Don’t get me wrong, I think the click module idea is a great idea but $49 for a WiFi module these days when you can buy the well capable ESP8266 modules for around $3 or $10 with USB and power regulation. I have about 20 ESP8266 modules doing the home automation around my home and they are super reliable and dead easy to program (albeit without proper debugging capabilities)

And about as secure as a drunken pair of knickers at Hogmanay… :smiley:


No problem for me as all devices are internal to the network. None have external access. All updates to cloud logging is from Node-red.


@ Dave McLaughlin - [quote] I have about 20 ESP8266 modules doing the home automation around my home[/quote]

Dave can you briefly outline what you have these little worker bees doing? It’s always good to spark the imagination.
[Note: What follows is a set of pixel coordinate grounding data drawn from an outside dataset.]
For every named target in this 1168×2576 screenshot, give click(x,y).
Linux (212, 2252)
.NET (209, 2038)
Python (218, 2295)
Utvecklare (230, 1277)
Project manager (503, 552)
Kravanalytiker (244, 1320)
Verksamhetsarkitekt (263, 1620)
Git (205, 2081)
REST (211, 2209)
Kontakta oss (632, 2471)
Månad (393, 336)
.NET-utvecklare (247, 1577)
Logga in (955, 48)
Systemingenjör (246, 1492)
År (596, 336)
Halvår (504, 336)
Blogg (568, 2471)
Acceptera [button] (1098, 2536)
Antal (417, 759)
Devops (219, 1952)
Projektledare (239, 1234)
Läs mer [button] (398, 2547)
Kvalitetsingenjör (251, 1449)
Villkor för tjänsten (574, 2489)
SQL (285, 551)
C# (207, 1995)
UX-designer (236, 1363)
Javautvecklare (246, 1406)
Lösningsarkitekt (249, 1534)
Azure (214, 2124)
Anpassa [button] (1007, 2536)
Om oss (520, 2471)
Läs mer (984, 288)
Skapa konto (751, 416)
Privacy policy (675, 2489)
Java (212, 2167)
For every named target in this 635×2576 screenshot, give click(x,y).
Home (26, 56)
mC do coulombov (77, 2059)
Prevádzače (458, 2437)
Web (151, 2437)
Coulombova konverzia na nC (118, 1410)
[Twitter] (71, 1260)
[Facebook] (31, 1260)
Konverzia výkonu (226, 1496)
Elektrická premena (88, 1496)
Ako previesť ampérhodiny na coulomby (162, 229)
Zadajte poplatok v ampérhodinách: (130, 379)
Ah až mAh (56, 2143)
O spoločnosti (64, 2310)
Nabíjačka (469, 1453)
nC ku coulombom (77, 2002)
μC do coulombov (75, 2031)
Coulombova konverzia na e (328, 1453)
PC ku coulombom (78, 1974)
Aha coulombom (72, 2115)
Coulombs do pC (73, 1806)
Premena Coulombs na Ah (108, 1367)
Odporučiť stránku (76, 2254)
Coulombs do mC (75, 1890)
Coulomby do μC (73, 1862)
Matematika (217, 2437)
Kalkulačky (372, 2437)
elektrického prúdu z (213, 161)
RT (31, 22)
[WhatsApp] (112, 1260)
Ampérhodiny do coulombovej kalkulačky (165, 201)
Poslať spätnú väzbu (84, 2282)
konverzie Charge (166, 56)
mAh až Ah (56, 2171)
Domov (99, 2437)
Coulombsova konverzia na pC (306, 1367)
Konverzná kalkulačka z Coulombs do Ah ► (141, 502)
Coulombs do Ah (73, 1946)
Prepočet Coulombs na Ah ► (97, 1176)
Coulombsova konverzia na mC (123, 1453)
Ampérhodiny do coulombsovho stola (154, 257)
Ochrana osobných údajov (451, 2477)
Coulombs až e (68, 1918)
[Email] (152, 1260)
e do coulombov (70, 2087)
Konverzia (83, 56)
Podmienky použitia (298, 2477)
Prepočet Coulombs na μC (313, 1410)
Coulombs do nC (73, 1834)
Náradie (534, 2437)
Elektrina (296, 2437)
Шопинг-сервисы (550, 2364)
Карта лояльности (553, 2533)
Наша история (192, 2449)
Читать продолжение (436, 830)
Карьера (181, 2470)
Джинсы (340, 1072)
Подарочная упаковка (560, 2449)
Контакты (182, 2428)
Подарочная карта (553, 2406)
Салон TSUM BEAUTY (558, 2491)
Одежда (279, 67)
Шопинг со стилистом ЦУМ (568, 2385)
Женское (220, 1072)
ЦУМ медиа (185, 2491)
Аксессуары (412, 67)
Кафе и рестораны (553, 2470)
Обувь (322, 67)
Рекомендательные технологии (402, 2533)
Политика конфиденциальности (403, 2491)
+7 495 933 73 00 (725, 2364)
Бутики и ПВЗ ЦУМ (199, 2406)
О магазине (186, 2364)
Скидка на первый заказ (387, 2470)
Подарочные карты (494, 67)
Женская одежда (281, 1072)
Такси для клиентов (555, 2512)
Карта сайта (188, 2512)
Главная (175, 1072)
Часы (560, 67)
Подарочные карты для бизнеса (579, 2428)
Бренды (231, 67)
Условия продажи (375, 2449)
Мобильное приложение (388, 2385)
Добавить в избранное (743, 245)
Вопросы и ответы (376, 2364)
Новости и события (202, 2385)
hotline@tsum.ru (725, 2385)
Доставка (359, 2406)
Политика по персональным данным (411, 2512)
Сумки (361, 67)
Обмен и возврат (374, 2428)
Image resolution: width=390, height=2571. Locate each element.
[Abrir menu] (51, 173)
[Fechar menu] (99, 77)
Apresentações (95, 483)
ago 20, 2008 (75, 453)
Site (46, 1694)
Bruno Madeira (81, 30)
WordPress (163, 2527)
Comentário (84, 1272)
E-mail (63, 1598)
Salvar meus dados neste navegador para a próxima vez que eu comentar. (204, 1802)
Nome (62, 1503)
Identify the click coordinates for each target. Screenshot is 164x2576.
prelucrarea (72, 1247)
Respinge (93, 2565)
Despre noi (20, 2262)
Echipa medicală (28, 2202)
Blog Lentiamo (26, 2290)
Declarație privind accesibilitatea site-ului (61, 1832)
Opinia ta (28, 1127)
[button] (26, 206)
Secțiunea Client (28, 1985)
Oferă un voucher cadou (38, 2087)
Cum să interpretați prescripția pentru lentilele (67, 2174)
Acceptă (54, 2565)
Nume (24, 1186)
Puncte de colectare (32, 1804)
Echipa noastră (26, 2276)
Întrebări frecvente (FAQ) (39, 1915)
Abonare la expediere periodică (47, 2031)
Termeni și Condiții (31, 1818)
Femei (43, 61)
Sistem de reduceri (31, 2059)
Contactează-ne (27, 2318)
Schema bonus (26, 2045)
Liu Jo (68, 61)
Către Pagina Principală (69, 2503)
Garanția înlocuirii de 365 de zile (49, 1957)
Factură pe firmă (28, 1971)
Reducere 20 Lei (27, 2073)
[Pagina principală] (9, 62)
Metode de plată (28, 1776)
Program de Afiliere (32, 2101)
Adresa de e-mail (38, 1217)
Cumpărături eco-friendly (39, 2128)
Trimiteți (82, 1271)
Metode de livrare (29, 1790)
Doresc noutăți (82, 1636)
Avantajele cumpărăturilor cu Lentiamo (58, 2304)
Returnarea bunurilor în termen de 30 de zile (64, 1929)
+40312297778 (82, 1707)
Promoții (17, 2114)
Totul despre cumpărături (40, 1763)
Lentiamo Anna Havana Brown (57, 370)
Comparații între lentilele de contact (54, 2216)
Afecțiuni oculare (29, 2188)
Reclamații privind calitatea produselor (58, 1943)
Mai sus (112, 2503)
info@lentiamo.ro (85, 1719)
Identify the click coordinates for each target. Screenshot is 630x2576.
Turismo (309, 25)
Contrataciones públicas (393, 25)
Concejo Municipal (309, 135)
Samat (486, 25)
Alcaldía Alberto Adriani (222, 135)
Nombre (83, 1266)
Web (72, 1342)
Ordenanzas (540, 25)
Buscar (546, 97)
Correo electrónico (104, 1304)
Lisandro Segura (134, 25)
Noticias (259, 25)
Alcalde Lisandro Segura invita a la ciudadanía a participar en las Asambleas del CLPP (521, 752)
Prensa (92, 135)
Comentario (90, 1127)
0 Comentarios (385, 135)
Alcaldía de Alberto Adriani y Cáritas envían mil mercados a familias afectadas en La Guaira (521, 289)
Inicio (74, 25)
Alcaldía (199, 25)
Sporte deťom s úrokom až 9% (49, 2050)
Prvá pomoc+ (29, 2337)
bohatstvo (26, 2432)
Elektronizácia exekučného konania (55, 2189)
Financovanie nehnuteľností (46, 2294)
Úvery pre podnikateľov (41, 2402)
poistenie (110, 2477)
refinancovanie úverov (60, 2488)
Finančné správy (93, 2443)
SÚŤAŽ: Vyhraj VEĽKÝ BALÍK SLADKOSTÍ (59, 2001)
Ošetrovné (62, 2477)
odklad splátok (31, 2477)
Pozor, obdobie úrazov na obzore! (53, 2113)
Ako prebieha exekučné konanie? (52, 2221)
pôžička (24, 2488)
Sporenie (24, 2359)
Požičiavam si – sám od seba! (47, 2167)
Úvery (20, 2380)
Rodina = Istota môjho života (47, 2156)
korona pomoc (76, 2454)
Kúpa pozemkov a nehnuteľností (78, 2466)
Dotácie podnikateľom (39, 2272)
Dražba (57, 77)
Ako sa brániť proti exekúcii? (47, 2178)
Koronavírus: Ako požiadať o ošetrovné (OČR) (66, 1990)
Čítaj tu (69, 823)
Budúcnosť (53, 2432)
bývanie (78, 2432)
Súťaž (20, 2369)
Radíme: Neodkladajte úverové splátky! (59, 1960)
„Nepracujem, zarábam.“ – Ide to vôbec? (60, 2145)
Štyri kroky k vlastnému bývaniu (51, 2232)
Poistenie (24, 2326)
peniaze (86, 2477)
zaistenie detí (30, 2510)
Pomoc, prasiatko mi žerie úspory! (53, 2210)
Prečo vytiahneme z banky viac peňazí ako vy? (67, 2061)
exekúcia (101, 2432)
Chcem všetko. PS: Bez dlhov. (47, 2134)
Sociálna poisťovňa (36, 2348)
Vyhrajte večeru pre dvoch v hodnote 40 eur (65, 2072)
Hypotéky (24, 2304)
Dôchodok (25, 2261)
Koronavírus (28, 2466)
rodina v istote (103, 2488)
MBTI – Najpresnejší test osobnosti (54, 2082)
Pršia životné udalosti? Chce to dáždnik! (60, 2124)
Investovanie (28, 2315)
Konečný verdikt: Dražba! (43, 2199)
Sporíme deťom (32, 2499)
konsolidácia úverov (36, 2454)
What are you programming them in? I have been using Micro Python lately.

@ Dave McLaughlin - I’m sure the cost will go down with time. I think the manufacturer just wants to show what the cost ceiling would be. Having an ARM based WiFi solution means that now We could make Amazon Dash like buttons for reasonably, with existing Cerb firmwares.

Used for switching lights and sockets. Also a few with sensors for temperature, humidity and a neat LPG gas bottle weighing system to know when it runs out :slight_smile:

I’ve been trying to document when I do stuff here. Some new stuff to come after my short vacation next week. :slight_smile:

C/C++ via Visual Studio and the Arduino plug in. Also use Eclipse with code from Peter Scargill. (


@ Dave McLaughlin - Thanks Dave, your tech blog looks great.

Unless you have a Faraday cage around your house, insecure wifi is … insecure.

1 Like

Amen to that !!!

If the devices are running custom code with limited features for simple ON/OFF control and no OS, what exactly are they going to be able to do with them?

Well, it’s always reasonable to scale your security effort to the value of the thing that you are protecting, but if someone can intercept your wifi radio signal and penetrate your wifi security (which ranges from trivial to fairly hard, depending on your choice of wifi options), then that person could either monitor the activity (read sensor values and commands being issued); or could join your network and issue new commands to your devices; or could overpower your wifi AP and take sole control of your device.

I’ll be the first to admit that this is very unlikely because the devices are a) obscure (custom) and b) low value (not much gained through penetration), but depending on wifi security alone is a fairly very weak way to secure IoT devices. At a minimum, that should be combined with SSL, and preferably with mutual authentication too (that is, your devices knows via SSL attestations that it is talking to the right service host, but does your service know that it is talking to the correct device? That requires client attestations.)

I get that this is homebrew stuff, and I have and would make the same choices you are for one-off/homebrew projects, but I didn’t want to let the original “internal == secure” assertion stand.

1 Like

Personally, regardless of the level of network security I’ll never fully trust home automation when it comes to dangerous devices. I take a bit of an issue with almost every switch type device on the market today in that their APIs allow for turning things on & off. Some devices should only be able to be turned off remotely (ex. stove tops, ovens, coffee makers?, 3D printers, lasers, sharks w/ lasers, etc.). These things should only be turned on manually or in a supervised way. Same goes for electronic locks that don’t have some sort of two factor verification for unlocking.